WHAT YOU ARE ASKED TO DO:
Copy the lines of the material from the line with "Viewport: 757px width, 527px height." through the end of the material, with no changes.

Records for locating described items:
##############################
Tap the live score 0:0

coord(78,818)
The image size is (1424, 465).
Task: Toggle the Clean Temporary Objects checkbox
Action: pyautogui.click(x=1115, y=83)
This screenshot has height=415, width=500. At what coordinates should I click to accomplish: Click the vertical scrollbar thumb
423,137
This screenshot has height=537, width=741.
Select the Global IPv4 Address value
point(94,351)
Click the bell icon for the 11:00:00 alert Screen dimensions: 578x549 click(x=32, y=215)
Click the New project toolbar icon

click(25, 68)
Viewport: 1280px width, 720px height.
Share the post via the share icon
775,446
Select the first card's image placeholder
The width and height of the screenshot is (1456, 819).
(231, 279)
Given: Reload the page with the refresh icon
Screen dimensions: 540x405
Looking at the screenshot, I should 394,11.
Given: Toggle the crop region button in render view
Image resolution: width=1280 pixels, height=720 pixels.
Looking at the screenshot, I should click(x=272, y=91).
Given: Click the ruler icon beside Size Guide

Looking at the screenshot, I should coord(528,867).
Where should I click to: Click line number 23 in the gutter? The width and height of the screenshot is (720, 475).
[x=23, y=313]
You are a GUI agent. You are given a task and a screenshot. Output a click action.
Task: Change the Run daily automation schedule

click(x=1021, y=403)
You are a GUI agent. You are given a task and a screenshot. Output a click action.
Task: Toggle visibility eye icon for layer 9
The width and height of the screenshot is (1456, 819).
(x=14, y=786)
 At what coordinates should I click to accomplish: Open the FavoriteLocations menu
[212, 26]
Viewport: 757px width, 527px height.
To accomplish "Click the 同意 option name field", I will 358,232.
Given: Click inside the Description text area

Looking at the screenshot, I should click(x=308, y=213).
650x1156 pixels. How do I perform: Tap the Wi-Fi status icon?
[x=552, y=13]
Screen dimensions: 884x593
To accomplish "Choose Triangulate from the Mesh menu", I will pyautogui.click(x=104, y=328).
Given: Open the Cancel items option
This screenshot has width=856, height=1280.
##############################
TASK ANSWER:
Viewport: 757px width, 527px height.
To accomplish "Click the 同意 option name field", I will 358,232.
Given: Click inside the Description text area

Looking at the screenshot, I should click(x=308, y=213).
650x1156 pixels. How do I perform: Tap the Wi-Fi status icon?
[x=552, y=13]
Screen dimensions: 884x593
To accomplish "Choose Triangulate from the Mesh menu", I will pyautogui.click(x=104, y=328).
Given: Open the Cancel items option
This screenshot has width=856, height=1280.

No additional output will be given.